» Task prompt:
Reprint every entry, character for character.

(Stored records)
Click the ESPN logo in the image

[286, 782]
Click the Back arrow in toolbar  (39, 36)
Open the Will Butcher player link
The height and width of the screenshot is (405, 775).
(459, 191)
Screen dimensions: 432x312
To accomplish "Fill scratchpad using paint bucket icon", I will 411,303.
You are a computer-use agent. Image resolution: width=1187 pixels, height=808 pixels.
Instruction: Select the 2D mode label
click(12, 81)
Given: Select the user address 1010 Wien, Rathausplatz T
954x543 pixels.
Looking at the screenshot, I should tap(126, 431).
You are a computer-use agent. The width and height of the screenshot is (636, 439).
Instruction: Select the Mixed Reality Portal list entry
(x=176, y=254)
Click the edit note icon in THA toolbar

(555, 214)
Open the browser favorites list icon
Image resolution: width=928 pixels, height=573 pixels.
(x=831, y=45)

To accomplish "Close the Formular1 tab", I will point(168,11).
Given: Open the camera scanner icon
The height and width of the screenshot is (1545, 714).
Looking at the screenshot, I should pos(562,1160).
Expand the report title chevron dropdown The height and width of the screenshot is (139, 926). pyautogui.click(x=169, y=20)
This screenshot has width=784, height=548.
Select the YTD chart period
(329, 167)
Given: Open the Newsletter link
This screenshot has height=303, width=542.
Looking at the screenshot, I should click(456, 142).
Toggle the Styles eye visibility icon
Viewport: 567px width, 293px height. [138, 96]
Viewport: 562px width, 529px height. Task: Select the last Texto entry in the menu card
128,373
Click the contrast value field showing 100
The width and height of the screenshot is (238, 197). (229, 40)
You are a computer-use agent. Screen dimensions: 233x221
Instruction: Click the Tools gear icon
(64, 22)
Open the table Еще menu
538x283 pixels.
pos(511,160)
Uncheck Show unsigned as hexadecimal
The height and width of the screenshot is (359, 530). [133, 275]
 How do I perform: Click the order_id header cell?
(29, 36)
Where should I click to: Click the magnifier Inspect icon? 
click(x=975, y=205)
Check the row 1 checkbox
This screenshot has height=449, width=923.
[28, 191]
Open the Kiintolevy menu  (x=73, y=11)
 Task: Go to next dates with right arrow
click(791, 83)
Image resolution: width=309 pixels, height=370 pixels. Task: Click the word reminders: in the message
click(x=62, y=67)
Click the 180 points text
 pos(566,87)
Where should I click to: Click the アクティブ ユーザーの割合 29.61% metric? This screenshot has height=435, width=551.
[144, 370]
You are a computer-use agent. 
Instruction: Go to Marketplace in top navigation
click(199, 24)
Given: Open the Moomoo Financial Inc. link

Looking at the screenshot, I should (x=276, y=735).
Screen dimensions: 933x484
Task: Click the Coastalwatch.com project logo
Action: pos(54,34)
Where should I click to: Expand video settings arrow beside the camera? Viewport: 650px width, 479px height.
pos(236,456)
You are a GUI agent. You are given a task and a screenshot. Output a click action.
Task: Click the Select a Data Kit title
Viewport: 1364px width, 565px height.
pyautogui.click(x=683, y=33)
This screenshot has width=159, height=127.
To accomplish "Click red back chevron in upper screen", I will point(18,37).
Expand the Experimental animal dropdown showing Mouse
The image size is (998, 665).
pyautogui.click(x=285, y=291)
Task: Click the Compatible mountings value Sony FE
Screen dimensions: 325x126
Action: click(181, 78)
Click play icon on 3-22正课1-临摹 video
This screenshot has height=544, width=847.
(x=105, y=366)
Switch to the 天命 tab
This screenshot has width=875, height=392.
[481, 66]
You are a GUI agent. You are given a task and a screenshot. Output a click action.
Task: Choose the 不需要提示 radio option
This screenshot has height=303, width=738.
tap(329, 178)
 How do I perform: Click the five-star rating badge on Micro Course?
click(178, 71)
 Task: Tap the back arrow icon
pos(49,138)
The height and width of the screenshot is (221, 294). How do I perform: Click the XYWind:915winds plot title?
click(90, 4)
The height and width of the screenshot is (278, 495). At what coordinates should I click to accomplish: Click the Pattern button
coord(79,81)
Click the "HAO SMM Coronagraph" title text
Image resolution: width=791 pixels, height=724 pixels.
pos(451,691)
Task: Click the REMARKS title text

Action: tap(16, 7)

» Finished task:
Click the ESPN logo in the image

[286, 782]
Click the Back arrow in toolbar  (39, 36)
Open the Will Butcher player link
The height and width of the screenshot is (405, 775).
(459, 191)
Screen dimensions: 432x312
To accomplish "Fill scratchpad using paint bucket icon", I will 411,303.
You are a computer-use agent. Image resolution: width=1187 pixels, height=808 pixels.
Instruction: Select the 2D mode label
click(12, 81)
Given: Select the user address 1010 Wien, Rathausplatz T
954x543 pixels.
Looking at the screenshot, I should tap(126, 431).
You are a computer-use agent. The width and height of the screenshot is (636, 439).
Instruction: Select the Mixed Reality Portal list entry
(x=176, y=254)
Click the edit note icon in THA toolbar

(555, 214)
Open the browser favorites list icon
Image resolution: width=928 pixels, height=573 pixels.
(x=831, y=45)

To accomplish "Close the Formular1 tab", I will point(168,11).
Given: Open the camera scanner icon
The height and width of the screenshot is (1545, 714).
Looking at the screenshot, I should pos(562,1160).
Expand the report title chevron dropdown The height and width of the screenshot is (139, 926). pyautogui.click(x=169, y=20)
This screenshot has width=784, height=548.
Select the YTD chart period
(329, 167)
Given: Open the Newsletter link
This screenshot has height=303, width=542.
Looking at the screenshot, I should click(456, 142).
Toggle the Styles eye visibility icon
Viewport: 567px width, 293px height. [138, 96]
Viewport: 562px width, 529px height. Task: Select the last Texto entry in the menu card
128,373
Click the contrast value field showing 100
The width and height of the screenshot is (238, 197). (229, 40)
You are a computer-use agent. Screen dimensions: 233x221
Instruction: Click the Tools gear icon
(64, 22)
Open the table Еще menu
538x283 pixels.
pos(511,160)
Uncheck Show unsigned as hexadecimal
The height and width of the screenshot is (359, 530). [133, 275]
 How do I perform: Click the order_id header cell?
(29, 36)
Where should I click to: Click the magnifier Inspect icon? 
click(x=975, y=205)
Check the row 1 checkbox
This screenshot has height=449, width=923.
[28, 191]
Open the Kiintolevy menu  (x=73, y=11)
 Task: Go to next dates with right arrow
click(791, 83)
Image resolution: width=309 pixels, height=370 pixels. Task: Click the word reminders: in the message
click(x=62, y=67)
Click the 180 points text
 pos(566,87)
Where should I click to: Click the アクティブ ユーザーの割合 29.61% metric? This screenshot has height=435, width=551.
[144, 370]
You are a computer-use agent. 
Instruction: Go to Marketplace in top navigation
click(199, 24)
Given: Open the Moomoo Financial Inc. link

Looking at the screenshot, I should (x=276, y=735).
Screen dimensions: 933x484
Task: Click the Coastalwatch.com project logo
Action: pos(54,34)
Where should I click to: Expand video settings arrow beside the camera? Viewport: 650px width, 479px height.
pos(236,456)
You are a GUI agent. You are given a task and a screenshot. Output a click action.
Task: Click the Select a Data Kit title
Viewport: 1364px width, 565px height.
pyautogui.click(x=683, y=33)
This screenshot has width=159, height=127.
To accomplish "Click red back chevron in upper screen", I will point(18,37).
Expand the Experimental animal dropdown showing Mouse
The image size is (998, 665).
pyautogui.click(x=285, y=291)
Task: Click the Compatible mountings value Sony FE
Screen dimensions: 325x126
Action: click(181, 78)
Click play icon on 3-22正课1-临摹 video
This screenshot has height=544, width=847.
(x=105, y=366)
Switch to the 天命 tab
This screenshot has width=875, height=392.
[481, 66]
You are a GUI agent. You are given a task and a screenshot. Output a click action.
Task: Choose the 不需要提示 radio option
This screenshot has height=303, width=738.
tap(329, 178)
 How do I perform: Click the five-star rating badge on Micro Course?
click(178, 71)
 Task: Tap the back arrow icon
pos(49,138)
The height and width of the screenshot is (221, 294). How do I perform: Click the XYWind:915winds plot title?
click(90, 4)
The height and width of the screenshot is (278, 495). At what coordinates should I click to accomplish: Click the Pattern button
coord(79,81)
Click the "HAO SMM Coronagraph" title text
Image resolution: width=791 pixels, height=724 pixels.
pos(451,691)
Task: Click the REMARKS title text

Action: tap(16, 7)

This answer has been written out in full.